Nina Fischer & Maroan El Sani leben in Berlin und kennen die Clubs. Doch ihre Arbeit für die Manifesta zeigt nicht die Nacht, wenn der Club brummt und die Szene lebt. Sie fotografieren die Eingänge am Tag, wenn die Türen geschlossen sind und die Besucher noch ihren Rausch ausschlafen oder gerade peinlich berührt neben einer Person aufwachen, die am Abend vorher noch etwas anders aussah.
Die verrammelten Türen, dunklen Hinterhofflure, diskreten Treppen und schiefen Tore wirken, als hätten sie selbst einen gehörigen Kater und scheuten das Tageslicht, weil es zu sehr in den Augen brennt. Nichts vermittelt sich mehr vom lebendigen Treiben der Nacht. Kein Hinweis gibt Hilfestellung, dass es sich hier um den Zugang zu einer begehrenswerten Welt handelt. Es sind vergitterte Abgänge mitten auf einem Straßenbahnsteig, mit Ketten verrammelte Blechtore, die sich - halb aus den Angeln gerissen - wie hilfesuchend aneinander lehnen, oder verlotterte, mit Holzplatten vernagelte Türen neben zugemauerten Fenstern. Es sind verlassene, vergessene, leblose Orte ohne Identität mitten in Dreck, bröckelndem Putz und alten Graffiti.
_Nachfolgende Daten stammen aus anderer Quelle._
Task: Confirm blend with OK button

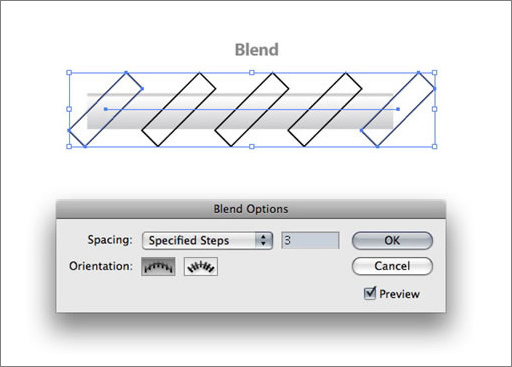Action: point(392,241)
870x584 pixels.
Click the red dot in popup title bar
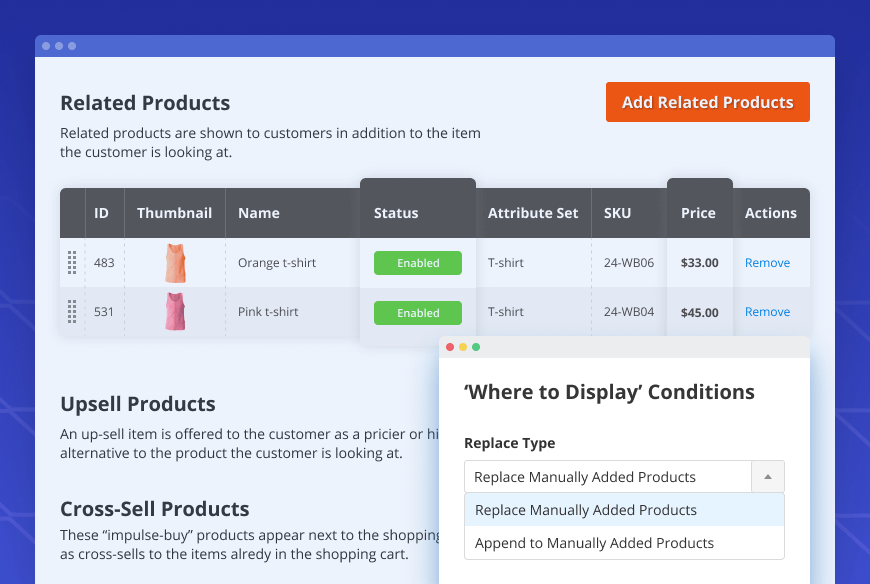[x=450, y=347]
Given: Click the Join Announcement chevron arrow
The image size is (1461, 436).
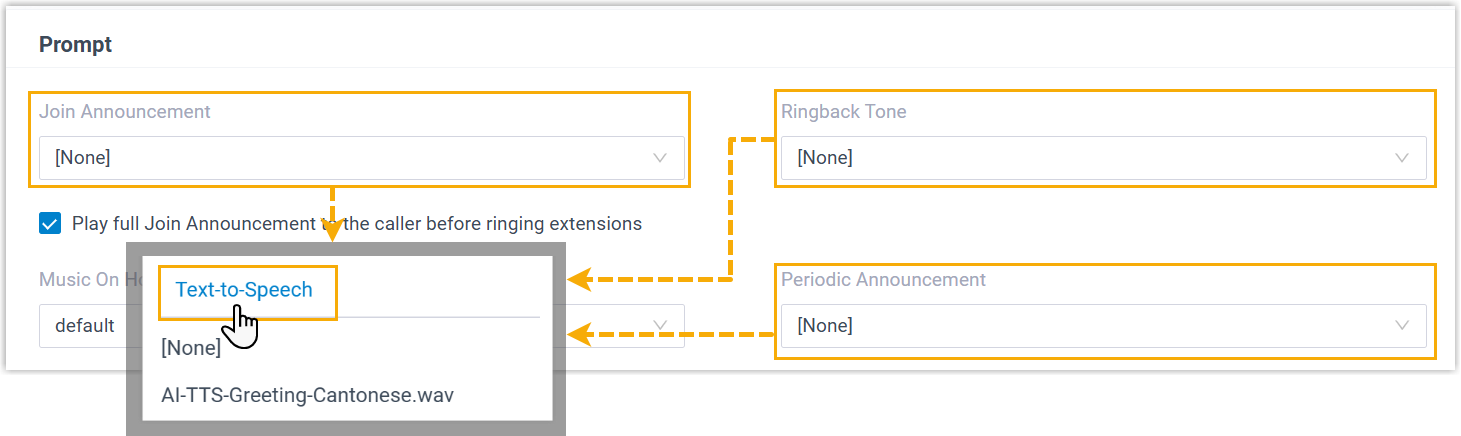Looking at the screenshot, I should pyautogui.click(x=660, y=158).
Seit 1993 arbeiten Fischer und El Sani zusammen und spüren mit detektivischer Akribie und bewaffnet mit Fotoapparat, Computer oder Videokamera, der Frage nach: Was bleibt, wenn die Menschen ihr Terrain verlassen haben? Sie selber bezeichnen ihr Vorgehen sehr treffend als "Aura-Forschung". Sie kratzen den Lack von der Oberfläche ab, um zu sehen, was sich verbirgt, um das dahinter Liegende hervortreten zu lassen. In ihrem Film Berlin (sunrise) - 10 Sek. an die Zukunft denken etwa bitten sie junge Menschen beim morgendlichen Verlassen eines Clubs (vielleicht einer der oben erwähnten ?), sich zehn Sekunden darauf zu konzentrieren, was ihnen die Zukunft bringen wird oder soll. Bei dem Blick nach innen fallen die erlernten Posen der Coolness ab. Und für einen Moment kommt etwas zum Vorschein, das sich jenseits von angesagten Kleidungscodes und aufgesetzten Verhaltensmustern bewegt. So ist es wohl auch mit den Eingängen der Phantomclubs: Sie lassen die Maske fallen.